Shara era amiga de Marian, desde que eran pequeñas. Jugaban, reían y aprendieron a bordar juntas. Shara era un año menor. Esta ayudaba a sus padres, en una pequeña panadería que tenían. Siempre que visitaba a Marian les traía una hogaza de pan recién hecho. Shara estaba enamorada del chico que les traía la harina para hacer el pan. Juntas imaginaban como él algún día la enamoraría, pediría su mano y se casarían en la iglesia del pueblo.

—Marian, cuando Neil me pida en matrimonio —le decía entusiasmada imaginando el día de su boda —recuerda que tienes que venir, tú serás mi dama de honor.

—Ja, ja, ja, anda baja de las nubes jovencita.
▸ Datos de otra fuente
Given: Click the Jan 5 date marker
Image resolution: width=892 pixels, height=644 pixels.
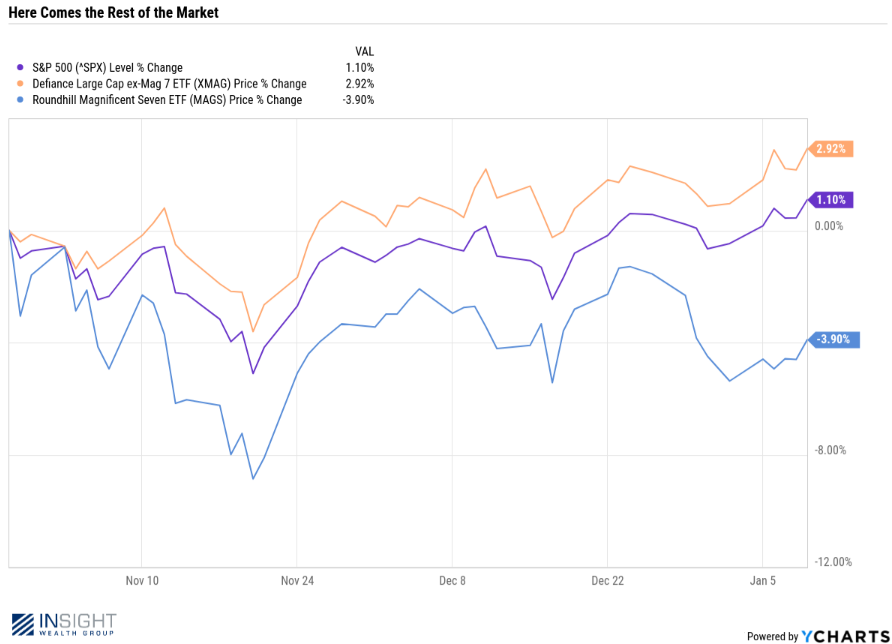Looking at the screenshot, I should tap(762, 580).
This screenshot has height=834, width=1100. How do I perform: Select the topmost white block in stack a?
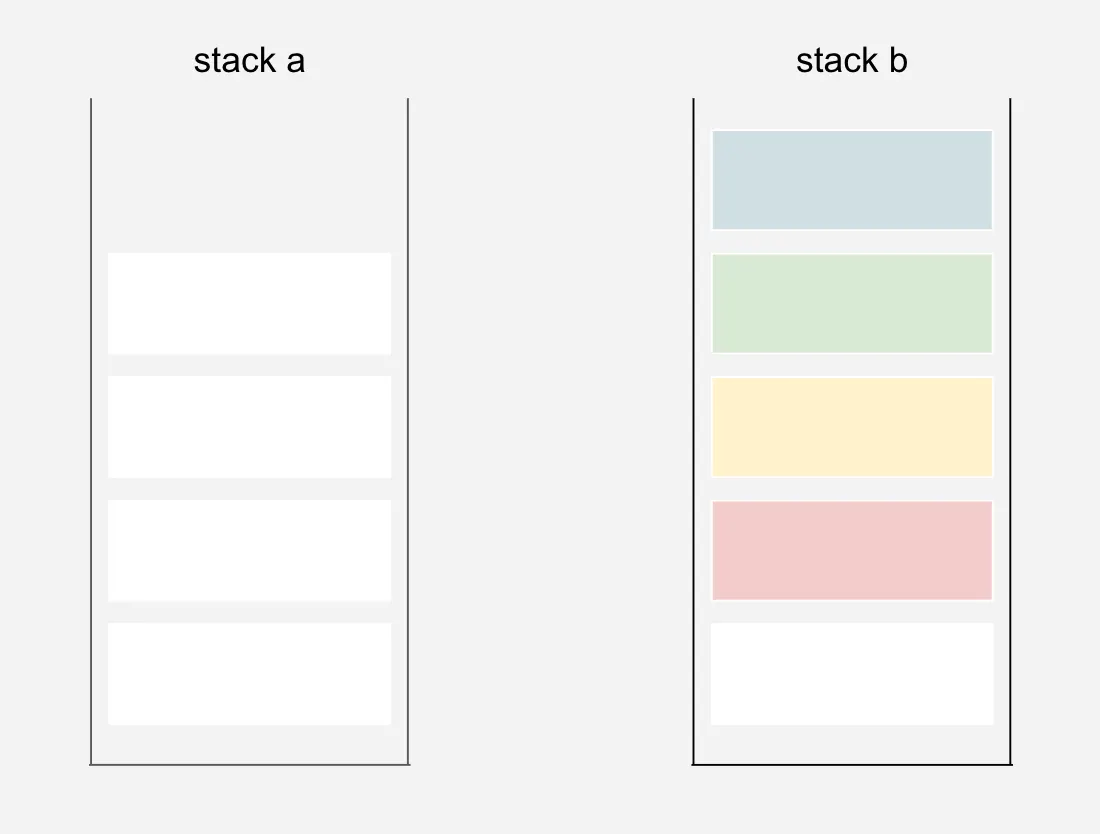coord(249,303)
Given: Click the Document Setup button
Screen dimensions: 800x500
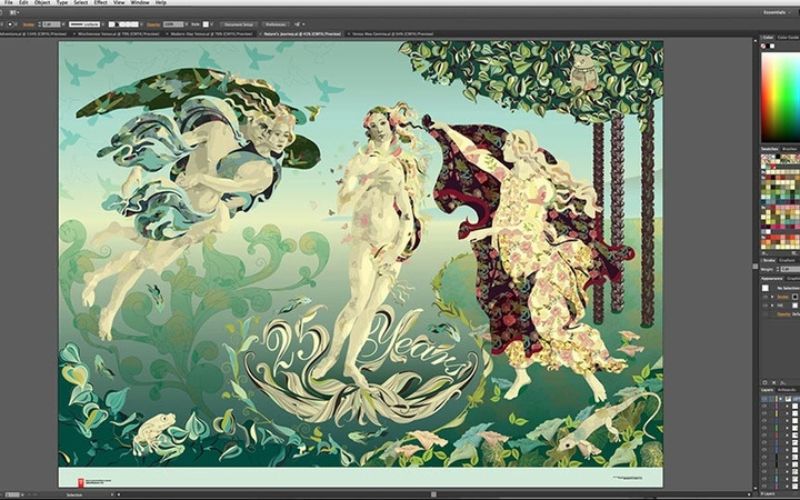Looking at the screenshot, I should [238, 23].
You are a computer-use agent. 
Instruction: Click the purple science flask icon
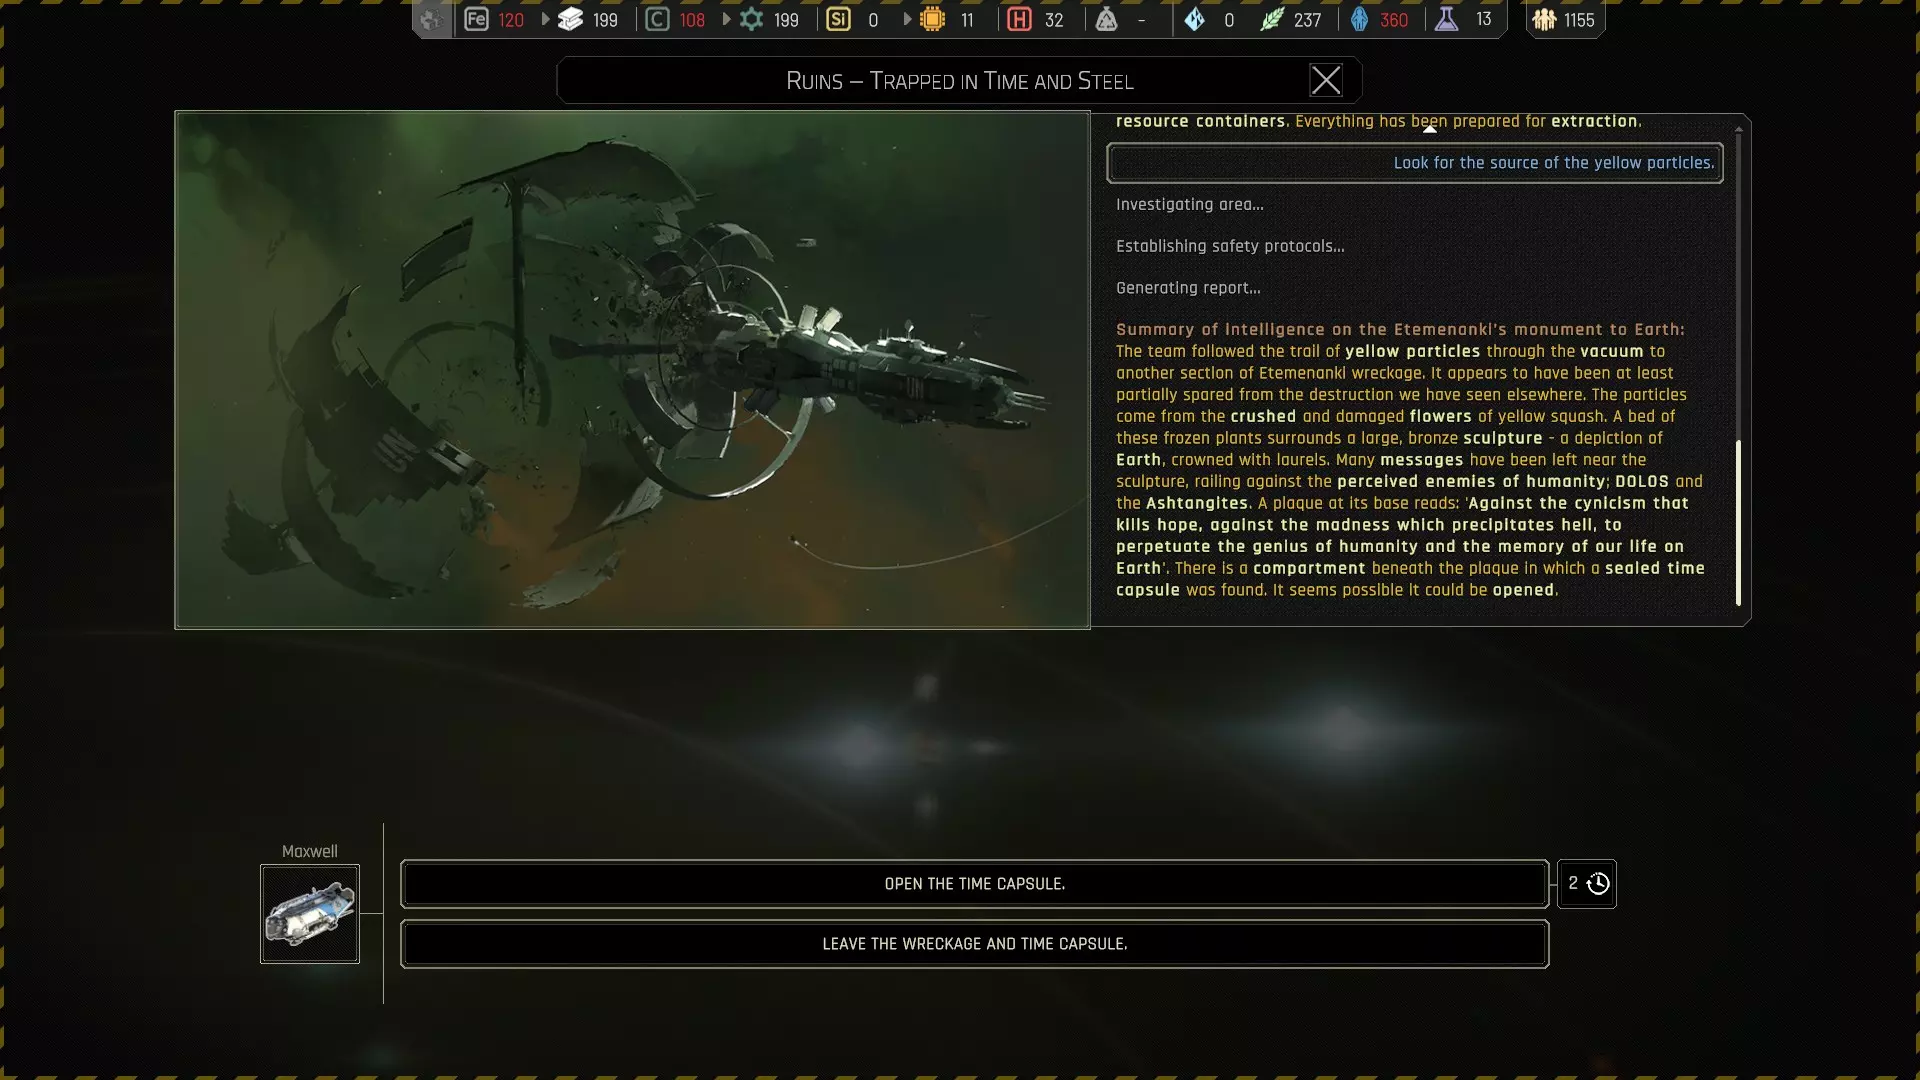pyautogui.click(x=1446, y=19)
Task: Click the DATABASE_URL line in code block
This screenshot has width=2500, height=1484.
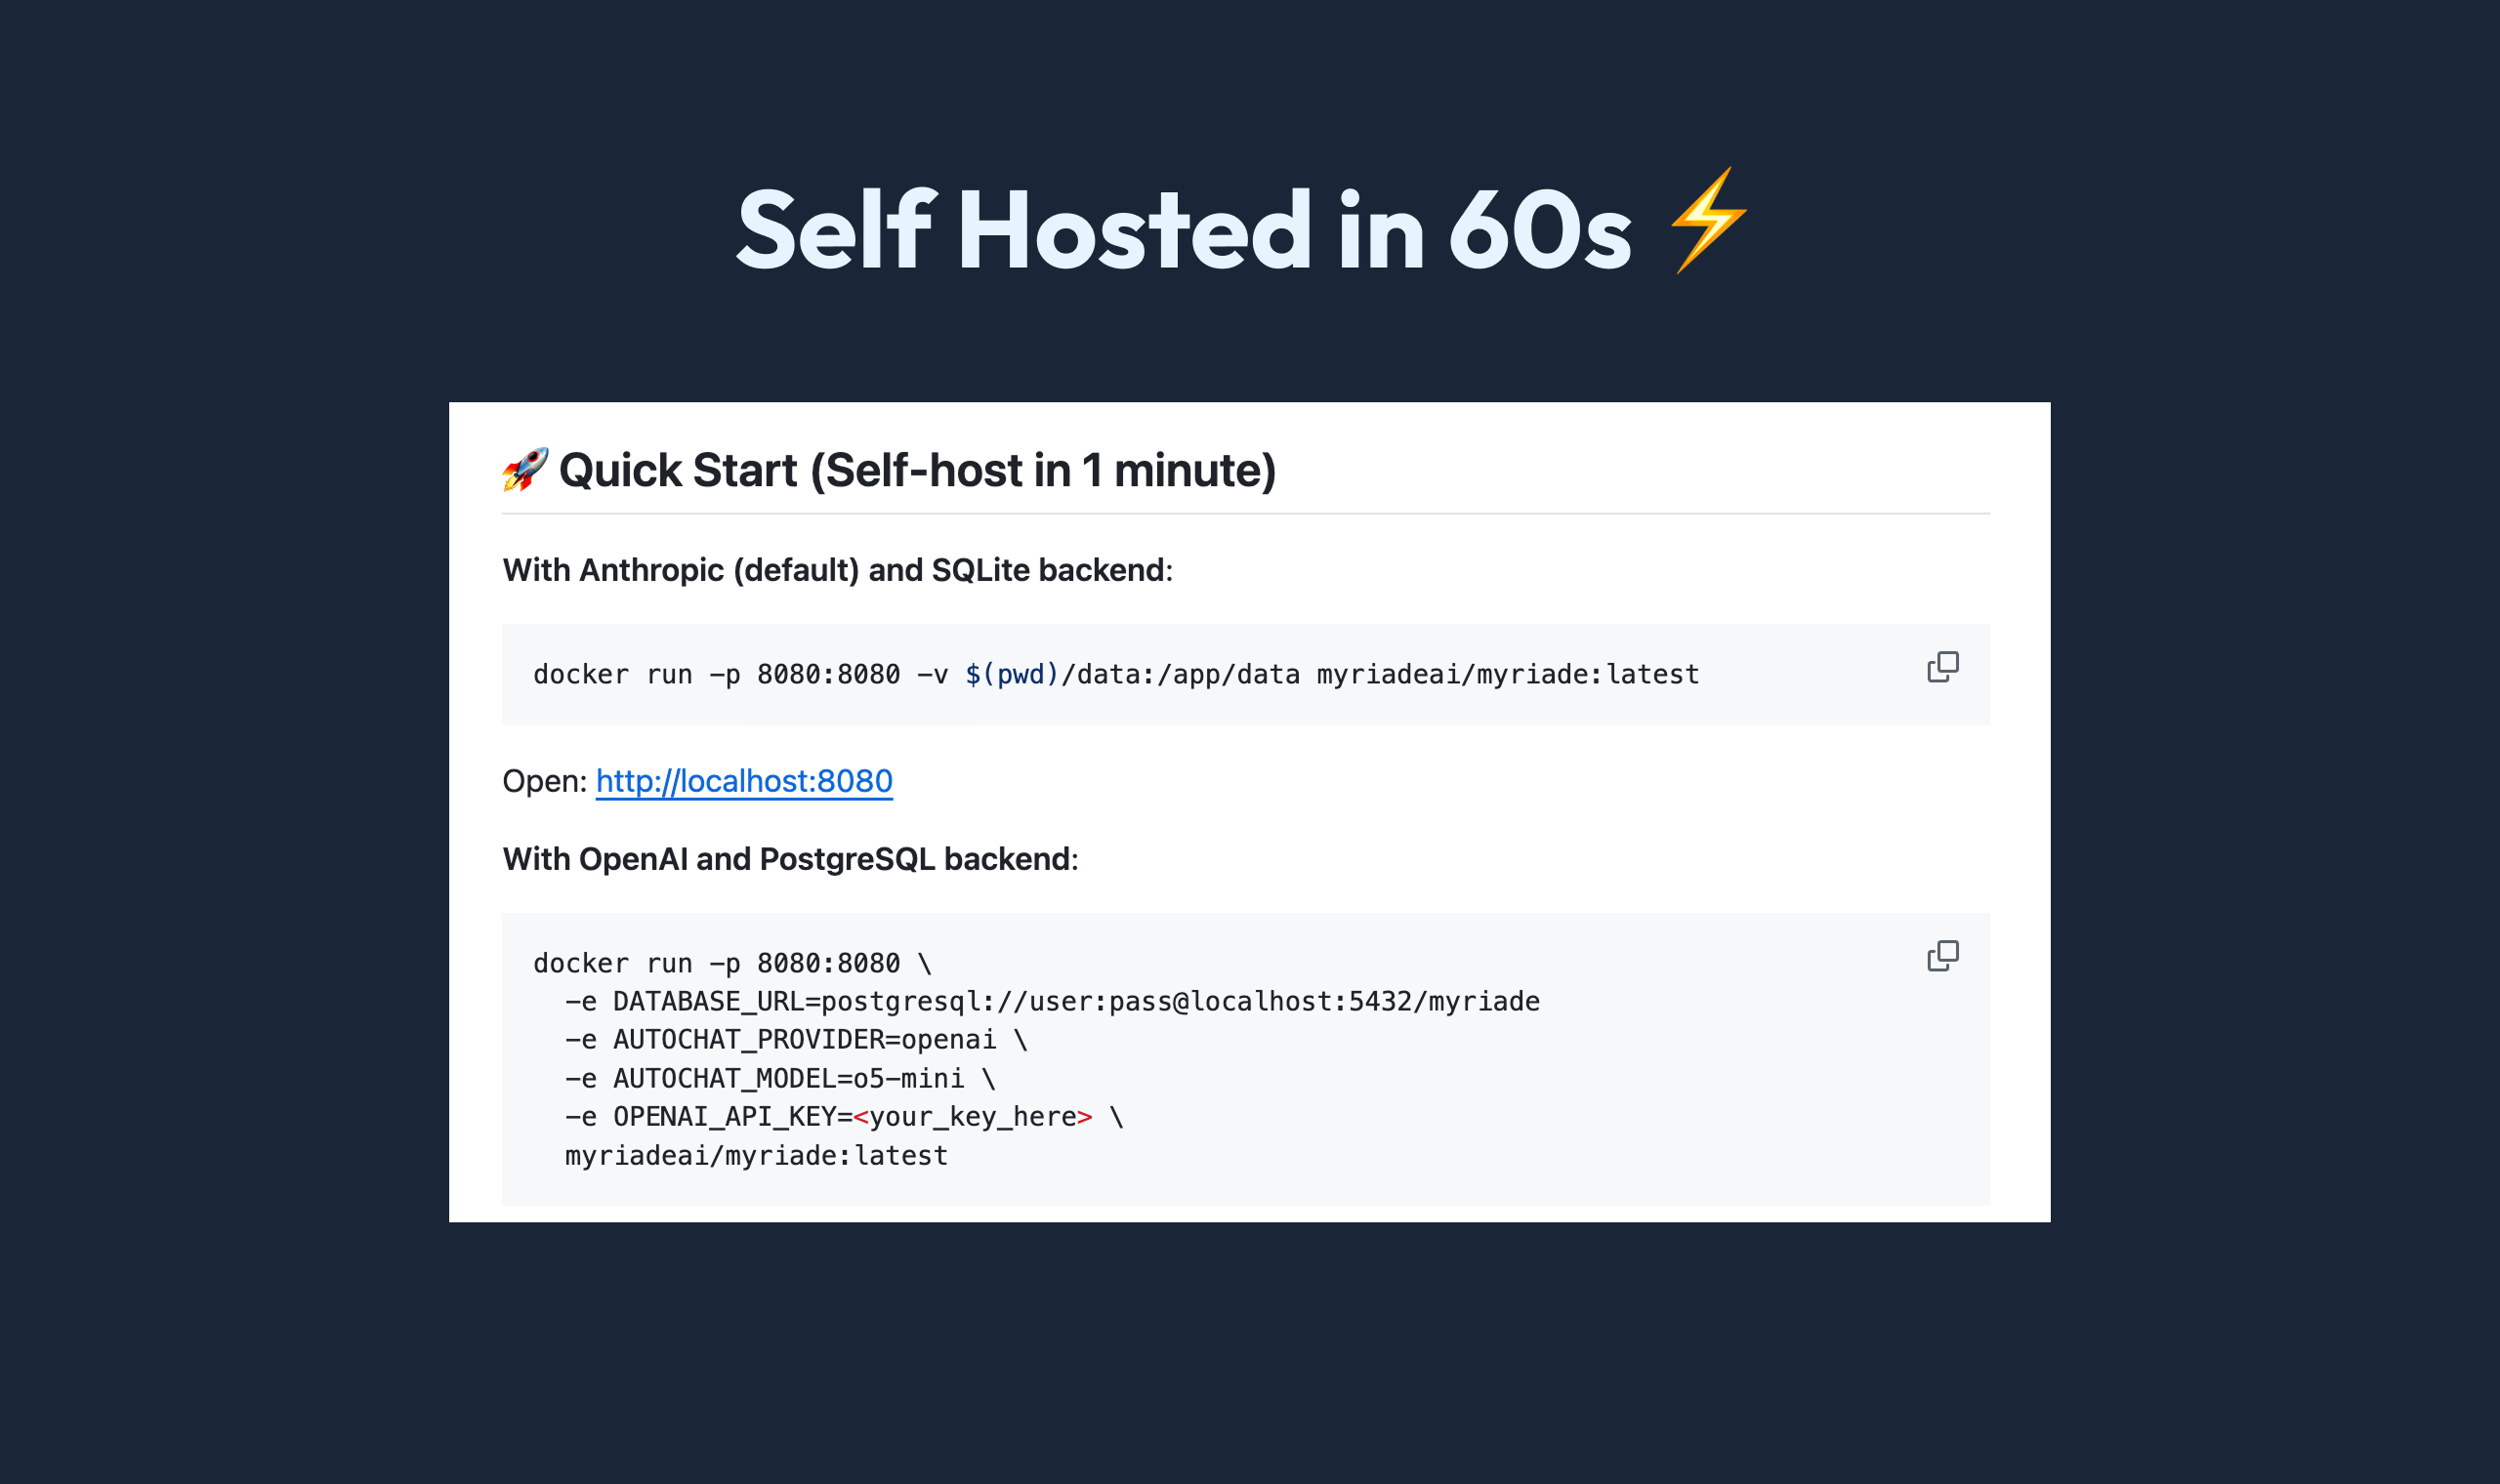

Si ni siquiera te ha hablado ni una sola vez.

—Es cierto, pero me mira Marian y ¡vaya con las miraditas qué me echa!

—Bueno, por lo menos harina no te va a faltar —y reían las dos a carcajadas.

Le daba mucha pena tener que despedirse de su única amiga, habían compartido tan buenos momentos. Pero tenía que coger las riendas de su casa. Ahora le tocaba a ella luchar por su madre. Tras un rato de charla, Shara, con lágrimas en los ojos, le deseaba lo mejor a su amiga.

—Y no olvides que cuando me vaya a casar tienes que venir. Mi dama de honor no puede faltar a mi boda.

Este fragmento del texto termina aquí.